Modern processors have got faster over the years a great deal faster than the rest of the computer system. In particular the processor core - the bit that does the actual computation has become much faster than the memory it uses. Many many years ago there wasn’t a great deal of difference in the time it took to fetch data from memory and the time it took to say add two numbers together. Now the difference is of the order of a hundred times. Clearly this is bad. Indeed if there wasn’t a fix, computers would be very substantially slower than they are today.
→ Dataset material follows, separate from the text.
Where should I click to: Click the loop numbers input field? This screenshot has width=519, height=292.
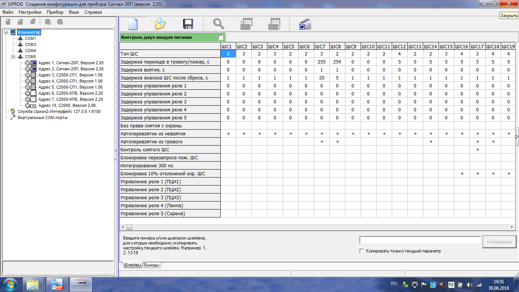(x=420, y=240)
The big win is to notice that programs have temporal locality. That is, things that they have used recently, tend to get used again pretty soon. Also they have spatial locality, things you need soon, are often close by in memory to things you recently used. Also, it is possible to make very very fast memory, that is close in speed to modern processors cores. But it is much much less dense, and much more power hungry than ordinary memory. Plus, in order to access it quickly you really need to have it physically right next to the processor core on the same chip. This very fast, but small memory is called cache. The other trick is that we can make the cache operate automatically, buy adding a heap of extra logic, which keeps looking at the memory requests that the processor makes, and short circuits them if the data needed is already in cache. And we make the cache operate in small blocks - so that the data held is in small blocks of memory addresses that are next to one another. Thus we can take advantage of both temporal and spatial locality. If we fetch a data item from memory, the cache controller will ask the memory system for the entire cache block surrounding that data item, and store it. If either that data item, or a close neighbour is needed again soon, it is ready and waiting to be delivered much faster than if the processor had to go all the way to memory. This is a massive win.
As time has gone on, we find that the balance between really fast performance, and the amount of data we can hold in cache starts to fail, and we really wish we had a much bigger cache, but we can’t make it fast enough. So the easy answer, add another layer of cache. So we have really fast, but not very big, and pretty fast, and much bigger cache. These are level 1 and level 2 caches. Very high end processors have three levels of cache. Expect even more.
The problem is of course that eventually a cache gets full. Then the cache controller throws away some data (writing it back to memory it it needs to) and reuses the space so freed for new data. Clearly it might have to throw away data that was actually still in use, and thus the program pays a penalty to get that data back again. In the worst case you can get cache thrashing behaviour.
So, no matter what, more cache means more data held close to the processor core, and the faster the machine will be.
The difference is access speeds is pretty impressive. I haven’t looked at the later x86 offering, but a typical set of numbers would be - access to data already in the processor, some fraction of a clock cycle. Access to level 1 cache - say three cycles. Access to level 2 cache - say 25 cycles. Access to memory - hundred plus cycles. That 3MB versus 6MB of cache is the level 2 cache. For completeness, it is worth noting that the level 1 caches are per core caches - and there are two per core - one for data and one for program code. The level 2 cache is shared between the two cores and can hold both code and data.